When you begin the process of luxury branding, you need to know all of the different microtrends happening within your industry and among consumers. This knowledge will help you position your products. One huge industry issue is that a lot of flowers are available at big box stores and grocery chains at discount prices.

Tell The Story

A successful exhibit by luxury clothier Hermes, titled, “A Scarf Is Born,” showed the entire process of making an Hermes scarf, from beginning to end. Many consumers who viewed the exhibit came away saying, “Now that I have seen the process and know what is involved, I will never again say the scarfs are expensive.”

It’s important to educate consumers about your product and the process you go through in growing and marketing it from beginning to end.
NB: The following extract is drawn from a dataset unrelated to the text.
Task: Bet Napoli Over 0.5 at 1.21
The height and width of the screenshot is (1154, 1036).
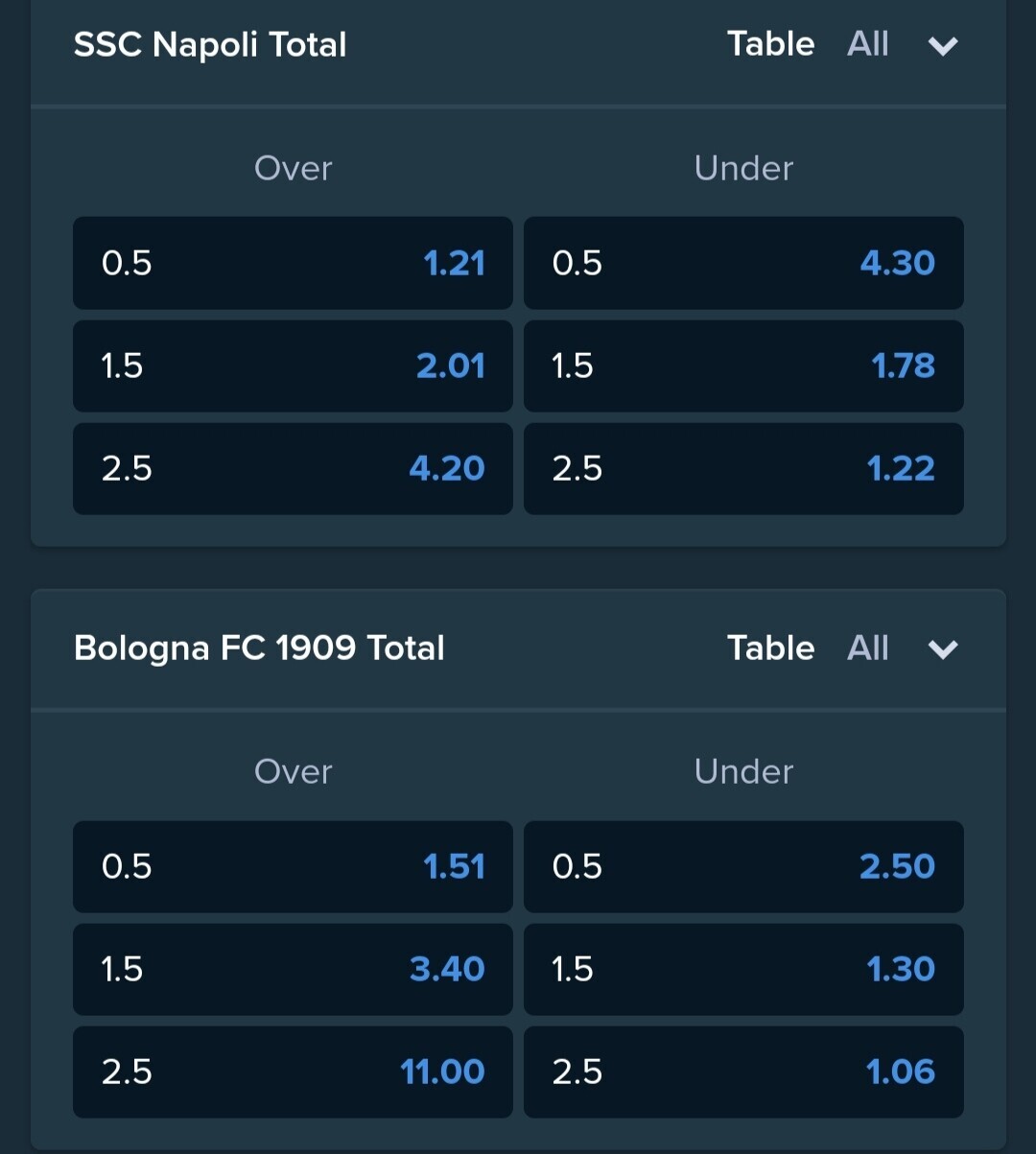Action: click(x=293, y=263)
Study The Competitive Landscape

In a high-end, competitive landscape, you must study your competitors and try to understand who is doing good things and why they are successful. When you come across a good idea, figure out how you can tailor it to your company and product, and make it your own. What would you do to change it? What about the idea would not work for you?

Make It Part Of A Lifestyle

In Europe, when people entertain and invite others to dinner parties, the number one gift presented to the host is flowers. In the U.S. the number one gift is wine or some kind of alcohol, followed by chocolate and finally, flowers are somewhere down the list at number three or beyond. Flowers are not an immediate part of the American lifestyle, which is a challenge. Create your brand with a purpose to change that.

Study eCommerce

Ask yourself, as a customer, why do I buy? Amazon, for example, offers convenience and a quick buy. You can do the same, but with luxury positioning. Don’t underestimate the power of your website, and the power of convenience.

Identify Brand Personality, Promises

Identify how your brand is different. What is your brand personality? Create a brand book. All high end brands have these – Hermes, Yves Saint Laurent, etc. What are your brand promises? Identify what you are promising your customers through your brand, i.e. “Bouquets will last nine days versus one day from the supermarket.”

If anything goes wrong, take responsibility, even if it’s not your fault. Send replacements immediately, along with chocolates and extra gifts.

Grow Your Line

Create something that is not perishable with the same brand imprint. For example, candles go well with flowers, so L’Olivier created its own line of candles.

Bring Your Brand To The People

L’Olivier created a Valentine’s Day Pop-up Shop. It knew it wouldn’t make money, but it offered a test market that gauged interest in that area. This brings your brand to others who are not used to it or may not be aware of it. Extend yourself beyond your comfort zone into a text market, and try to keep the pop-up shop open for at least a few weeks, but ideally for three months.

This should be accompanied by events like online scavenger hunts via social media, in which you ask the public to do one thing to get something – not three things, just one. A pop-up shop for L’Olivier at L’Alique, a crystal company, did this, and was very successful. A pop-up shop offers animation and new opportunity. Plan an event strategy before the shop launches, lay the groundwork and present new events every week or every few weeks. The longer you are there, the better.

This can work for anniversaries, as well. It shows customers how long you’ve been around, that you know what you’re doing and you’re not going away. It also extends your brand imprint into others’ minds who might not be aware of your business, or may not yet be a customer.

Invest In Social Media

Although it may seem so, social media is not free. You still have to pay someone to do it, and you have to know the medium, know how to use it and know your audience.

Develop Your Own Strategic Plan

What are your objectives? Where do you see your business in five years? What are the potential challenges for your brand? You need to continue to think of new ways to do things, and grow and freshen your business.